The researchers created 'SkillsBench,' a collection of 86 different tasks across many areas like software development and healthcare. They tested agents in three ways: without any Skills, with pre-made (curated) Skills, and with Skills the agent generated on its own. They ran these tests with different agent setups and tracked how often the agent successfully completed each task. They found that pre-made Skills generally helped, but the amount of improvement varied a lot depending on the task. Importantly, agents couldn't reliably create Skills that improved their performance.

Why it matters?

This work is important because it provides a standardized way to evaluate Skills for LLM agents. It shows that while Skills can be helpful, they aren't a guaranteed improvement and that simply giving an agent a lot of information isn't as effective as focused, well-designed instructions. It also suggests that relying on agents to create their own instructions isn't a viable strategy, at least with current technology, and that smaller models can perform as well as larger ones when equipped with good Skills.

Abstract

Agent Skills are structured packages of procedural knowledge that augment LLM agents at inference time.
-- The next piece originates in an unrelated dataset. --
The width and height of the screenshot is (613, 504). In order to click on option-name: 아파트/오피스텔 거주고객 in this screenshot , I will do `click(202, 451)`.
Despite rapid adoption, there is no standard way to measure whether they actually help. We present SkillsBench, a benchmark of 86 tasks across 11 domains paired with curated Skills and deterministic verifiers. Each task is evaluated under three conditions: no Skills, curated Skills, and self-generated Skills. We test 7 agent-model configurations over 7,308 trajectories. Curated Skills raise average pass rate by 16.2 percentage points(pp), but effects vary widely by domain (+4.5pp for Software Engineering to +51.9pp for Healthcare) and 16 of 84 tasks show negative deltas. Self-generated Skills provide no benefit on average, showing that models cannot reliably author the procedural knowledge they benefit from consuming. Focused Skills with 2--3 modules outperform comprehensive documentation, and smaller models with Skills can match larger models without them.